Directions for this task => Copy the records below word for word, omitting the pictures.
— START Entries —
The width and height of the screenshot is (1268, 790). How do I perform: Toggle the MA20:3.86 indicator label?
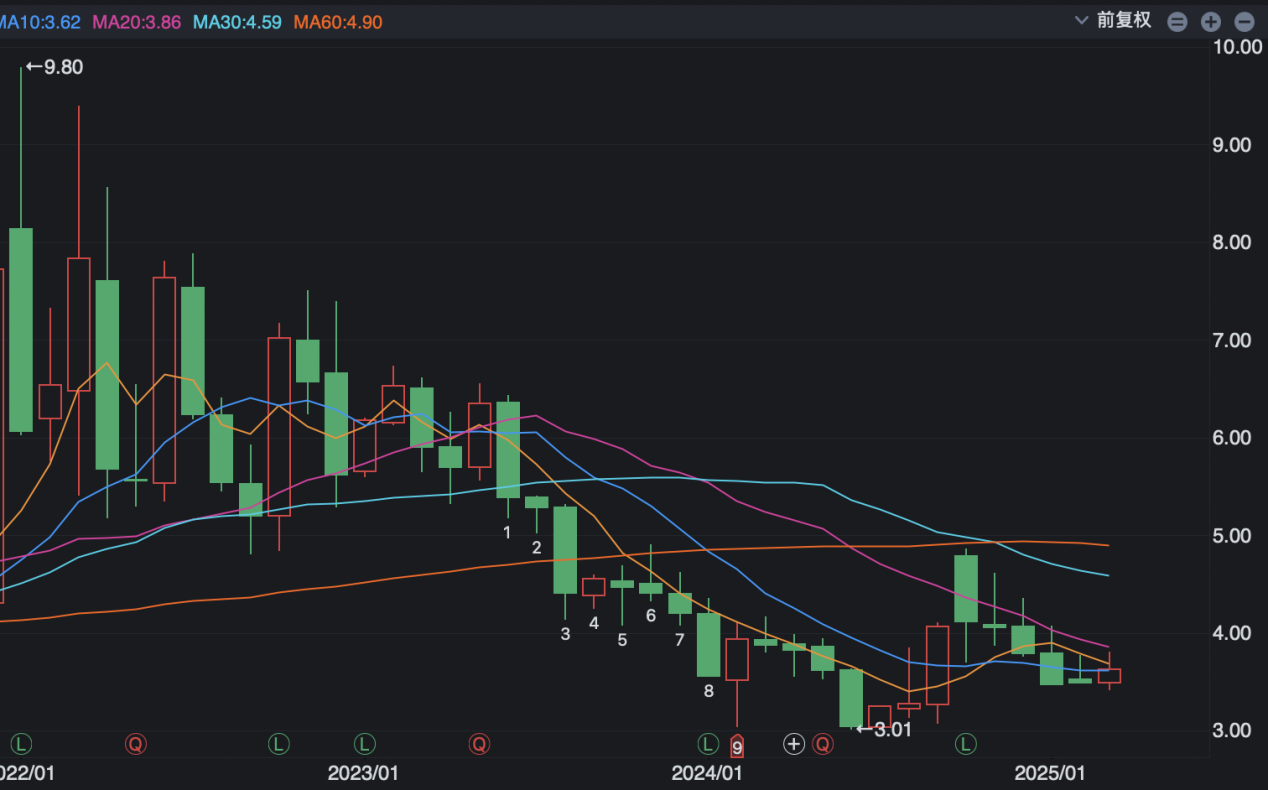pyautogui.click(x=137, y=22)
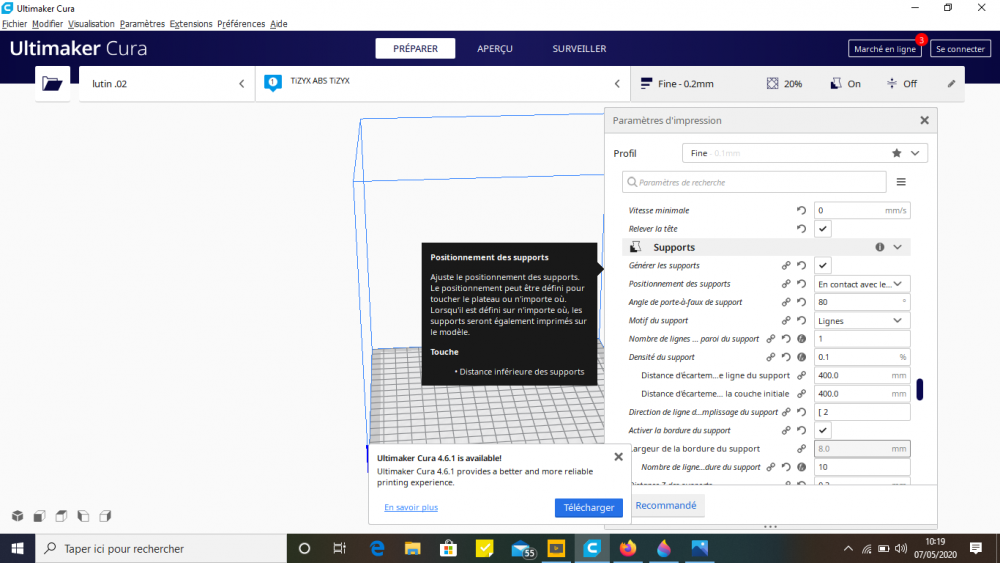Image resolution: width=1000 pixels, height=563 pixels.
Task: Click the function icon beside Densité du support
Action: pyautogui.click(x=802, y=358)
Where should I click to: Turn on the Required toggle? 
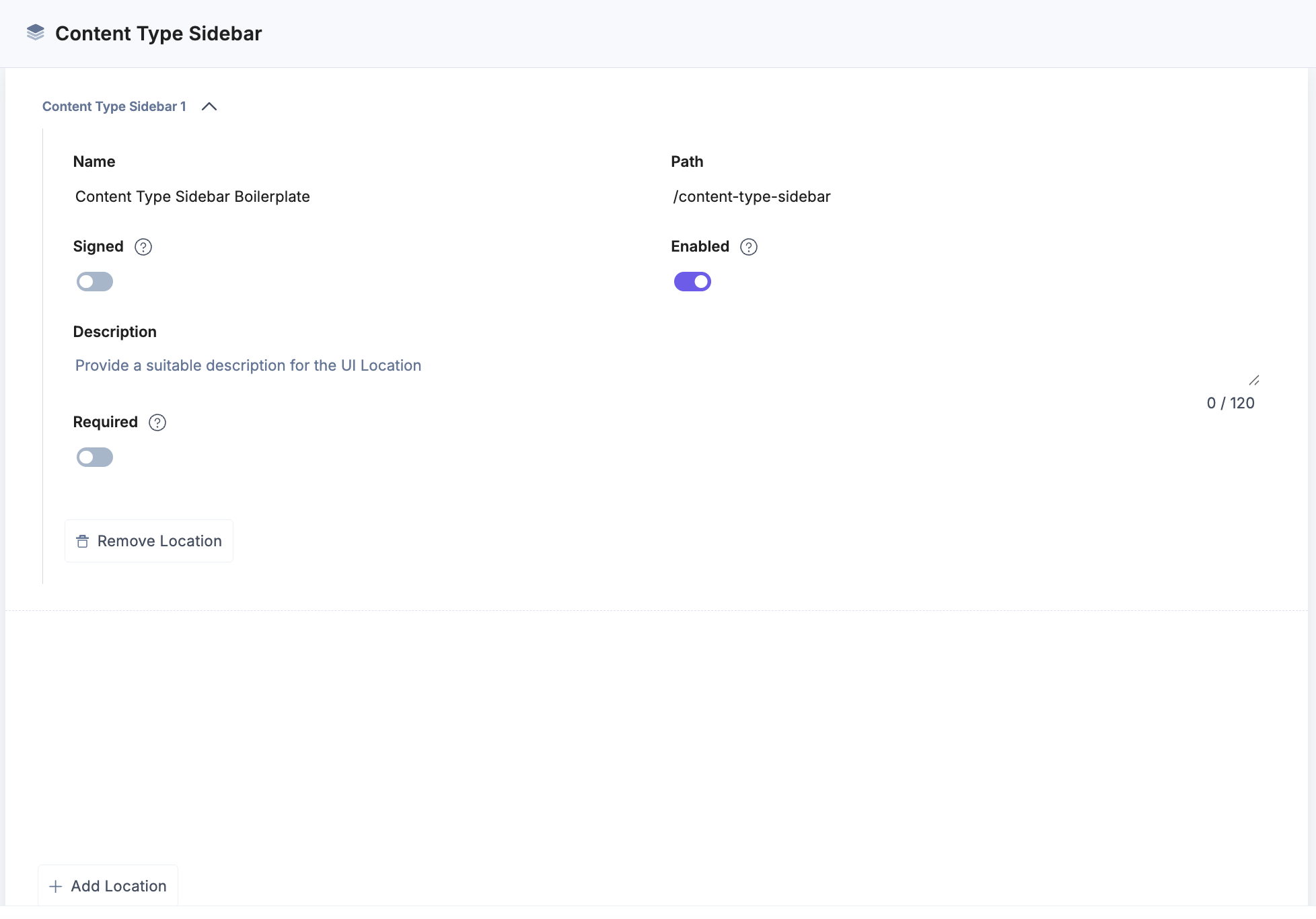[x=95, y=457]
— END Entries —
Answer to this exercise =>
The width and height of the screenshot is (1268, 790). How do I perform: Toggle the MA20:3.86 indicator label?
pyautogui.click(x=137, y=22)
Image resolution: width=1000 pixels, height=563 pixels.
Task: Click the function icon beside Densité du support
Action: pyautogui.click(x=802, y=358)
Where should I click to: Turn on the Required toggle? 
[x=95, y=457]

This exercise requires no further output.